Let’s take a look at how the unemployment rate at the time affected the weekly sales.

plt.xlabel('Unemployment Rate')
plt.ylabel('Weekly Sales')
plt.scatter(data['Unemployment'], data['Weekly_Sales'], color='g')

<matplotlib.collections.PathCollection at 0x1238e9ed0>

The range of between 7 to 10 percent unemployment where sales were the highest. Again however, in the 8 to 10 percent range there do appear to be a few outliers that exist much higher than all other data points.

Now let’s see how the holidays drive weekly sales. A holiday is represented by 1, and a non-holiday is represented by 0.

plt.xlabel('Holiday')
plt.ylabel('Weekly Sales')
plt.scatter(data['IsHoliday'], data['Weekly_Sales'], color='g')

<matplotlib.collections.PathCollection at 0x1238cea90>

Holidays do seem to bring in more sales on average. For non-holidays, there do not really appear to be outliers, but for holidays there seems to be a few towards to upper end, but is it difficult to tell.

Prepare The Data

Now that we have a better understanding of what the data looks like and what we are searching for, we can begin our analysis on the data set and find outliers.

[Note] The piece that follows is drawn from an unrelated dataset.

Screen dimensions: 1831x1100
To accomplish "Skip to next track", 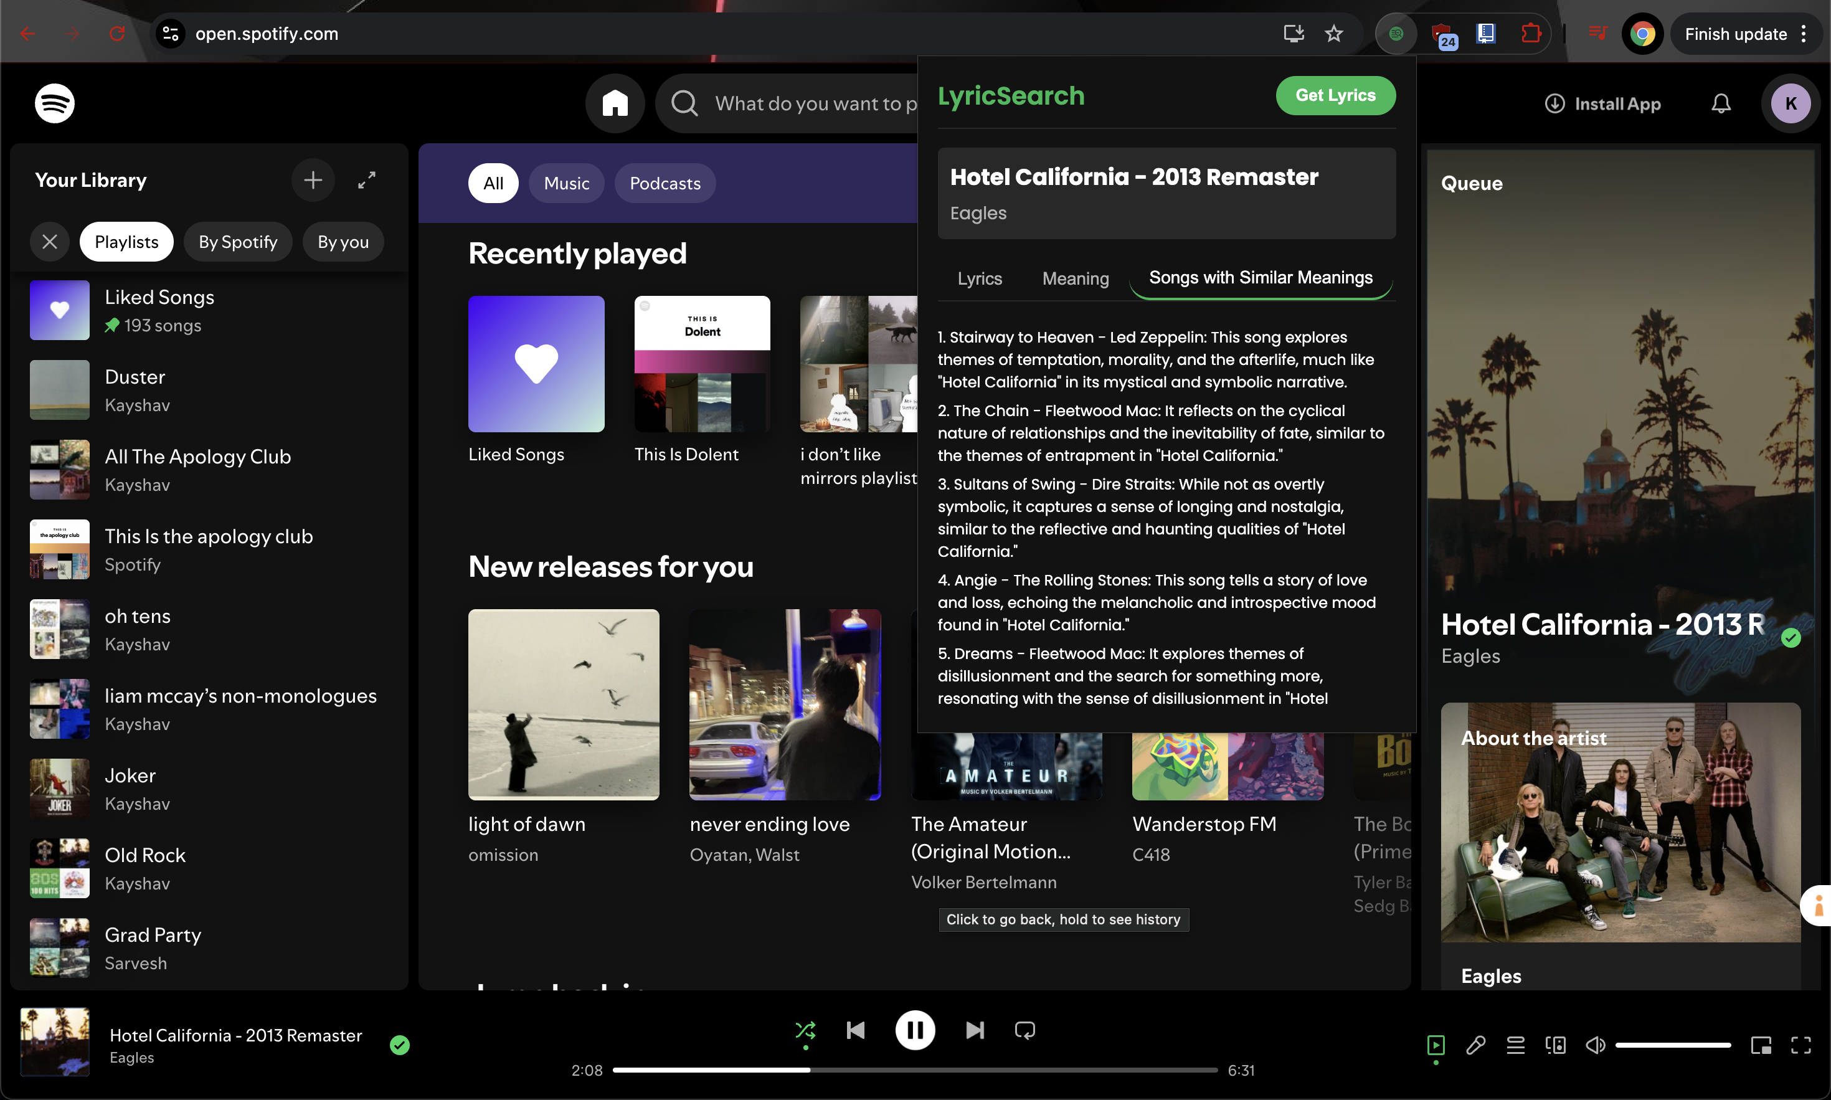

Let’s create the data set and drop the categories we do not need to take into account for this.

X = data[['IsHoliday', 'Dept', 'Weekly_Sales',
       'Temperature', 'Fuel_Price', 'MarkDown1', 'MarkDown2', 'MarkDown3',
       'MarkDown4', 'MarkDown5', 'CPI', 'Unemployment', 'Type', 'Size']]
X.head()

	Dept	Weekly_Sales	Temperature	Fuel_Price	CPI	Unemployment	Type	Size
0	1.0	24924.50	42.31	2.572	211.096358	8.106	3	151315
1	26.0	11737.12	42.31	2.572	211.096358	8.106	3	151315
2	17.0	13223.76	42.31	2.572	211.096358	8.106	3	151315
3	45.0	37.44	42.31	2.572	211.096358	8.106	3	151315
4	28.0	1085.29	42.31	2.572	211.096358	8.106	3	151315

DBSCAN - Outlier Detection

For detecting anomalies/outliers, we will use Density-Based Spatial Clustering, or DBSCAN, which will group data points based on their density. It will identify regions with high-density, and classify points with noise(meaningless/irrelevant data) as outliers.

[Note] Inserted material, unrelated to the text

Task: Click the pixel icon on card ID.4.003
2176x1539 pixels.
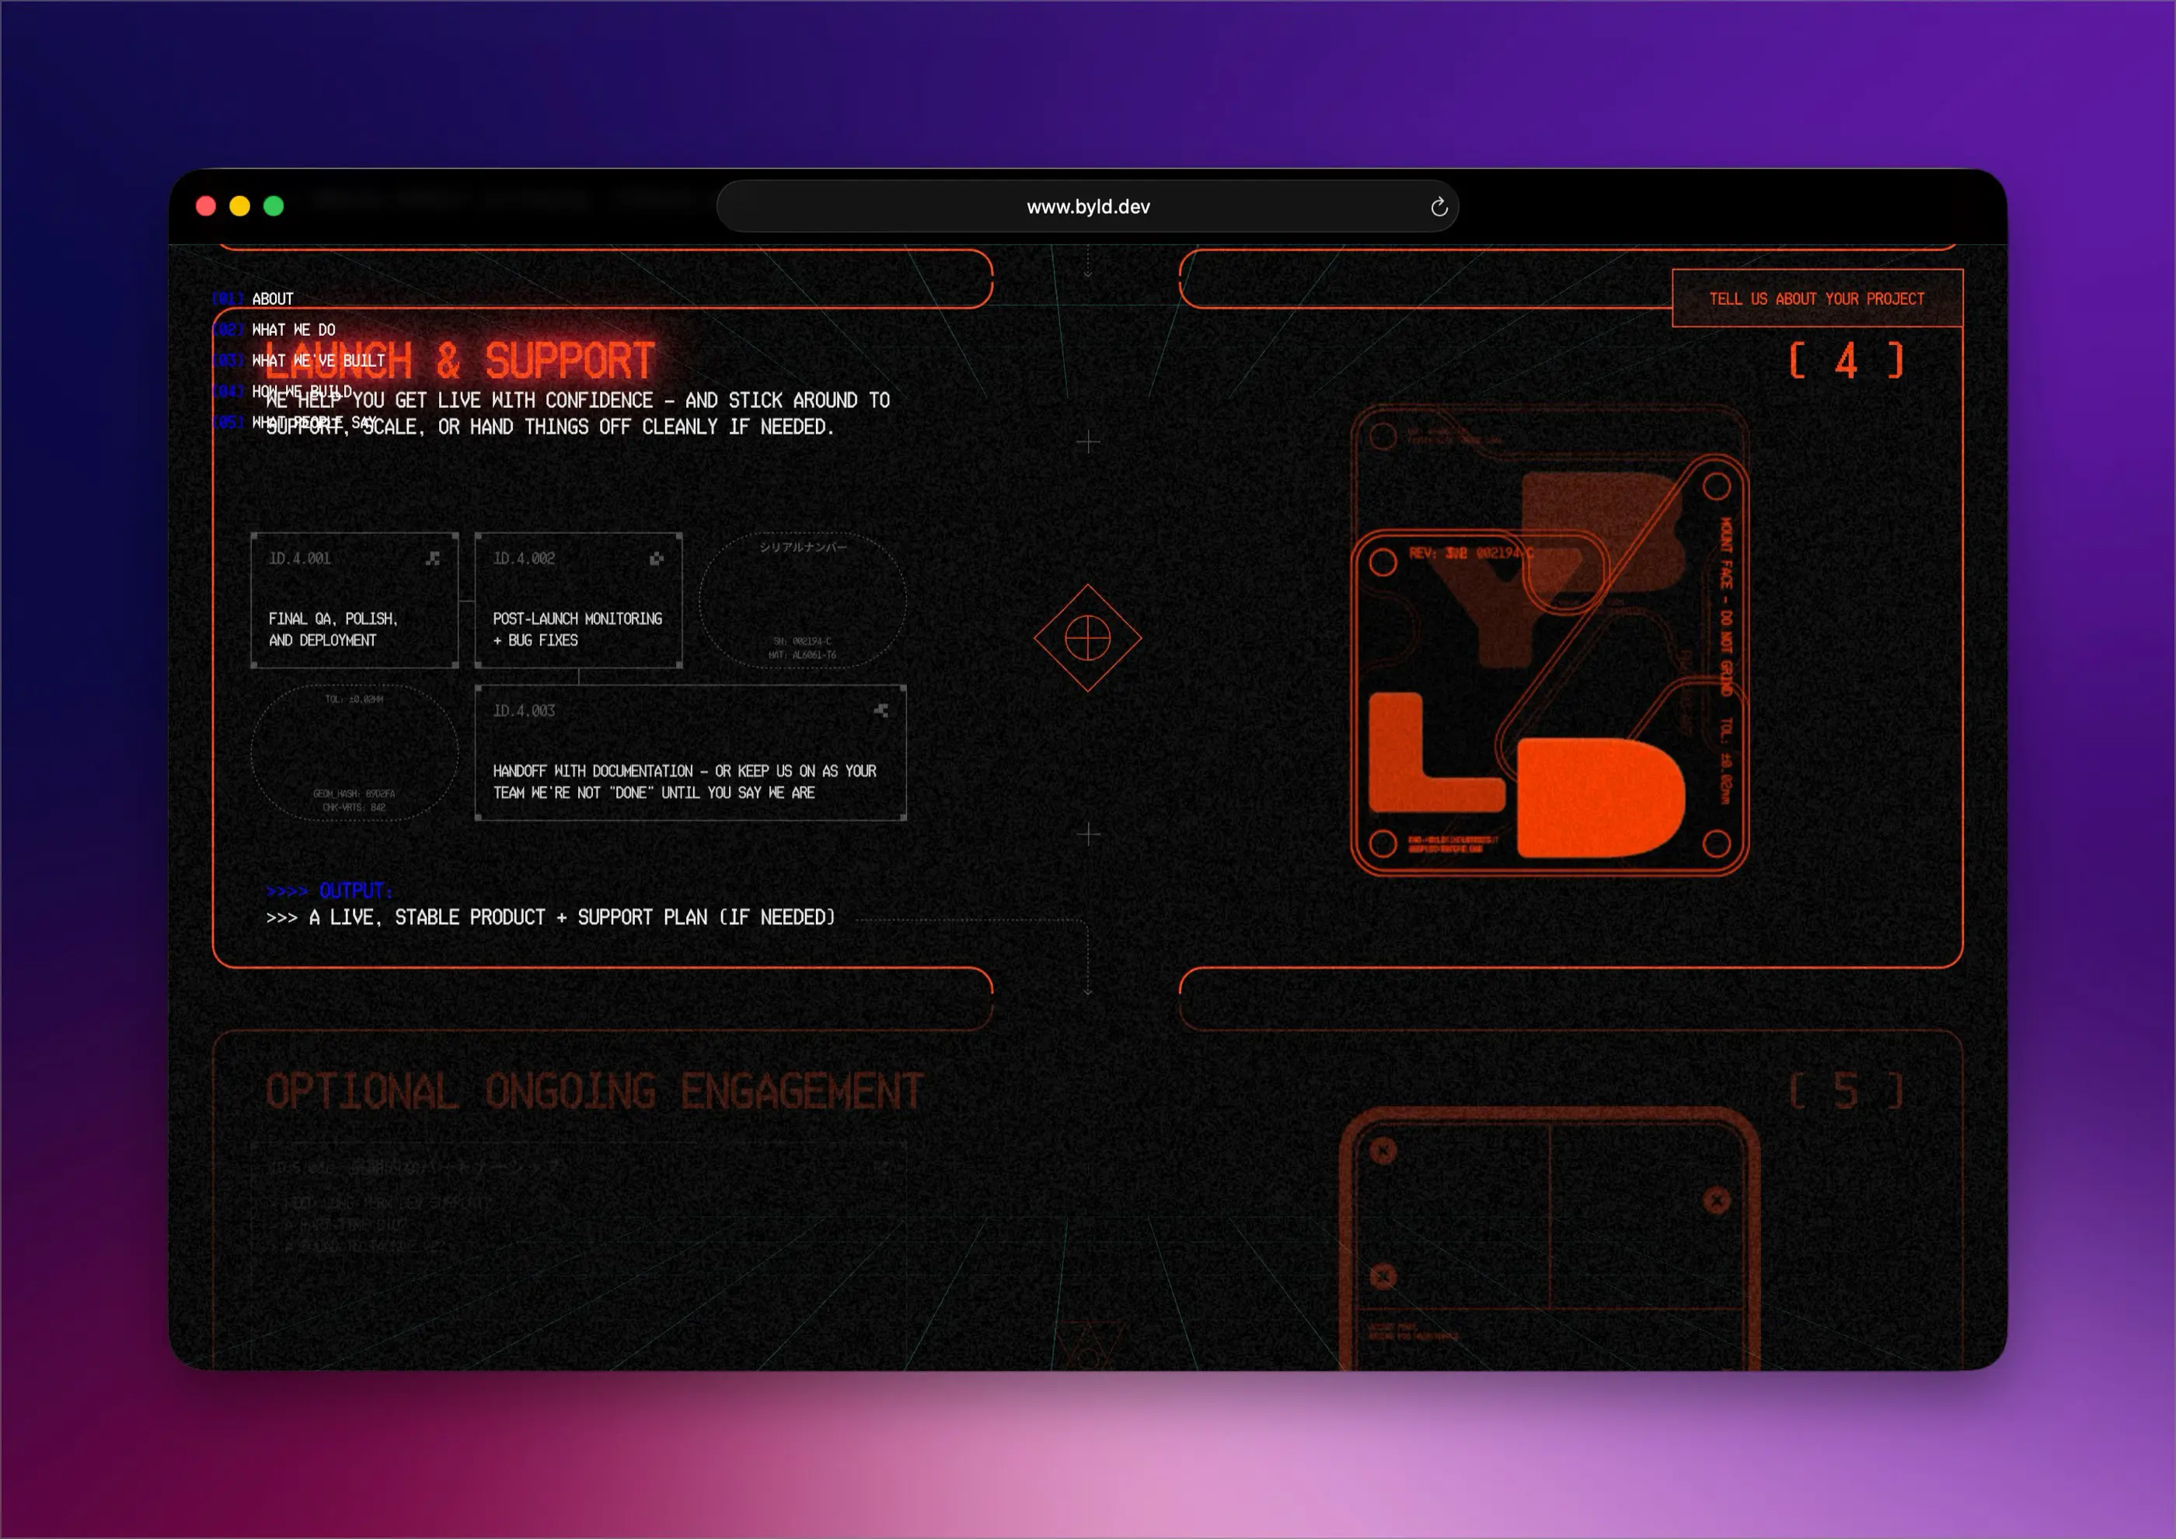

To begin the DBSCAN, we have to note 2 parameters: eps and min samples. Eps, or Epsilon, is the maximum distance we will allow to exist between two data points for them to be considered neighbors. min samples, or minimum samples, which is the number of points needed within the radius for a point to determine number of clusters.

Because we know our data is widespread and can hold a big range, we will set our eps to 1000 and provide it a min_samples of 4.

# DBSCAN
dbscan = DBSCAN(eps = 1000, min_samples= 4)
dbscan.fit(X)
dbscan.labels_

array([   0,    0,    0, ..., 5893, 5893, 5893])

Let’s see how many outliers the DBSCAN detected.

# Outlier count
labels = dbscan.labels_
arr = np.array(labels)
print("Number of Outliers: ", np.count_nonzero(arr == -1))
print("Percentage of Outliers: ", (sum(labels == -1) / X.shape[0]) * 100, "%")

Number of Outliers:  38479
Percentage of Outliers:  9.127547026591076 %

About 9 percent of the data in this data set is being classified as anomalies/outliers.

Let’s visualize how the data was clustered through a table.

X_copy = X.copy()
X_copy.loc[:, 'Cluster'] = dbscan.labels_
X_copy.groupby('Cluster').size().to_frame()

	0
Cluster
-1	38479
0	6381
1	117
2	23
3	5
...	...
5892	7
5893	36
5894	6
5895	4
5896	5

5898 rows × 1 columns

This DBSCAN created almost 6000 clusters, and marked 38,479 as outliers. We can conclude that this data set does have several anomalies/outliers.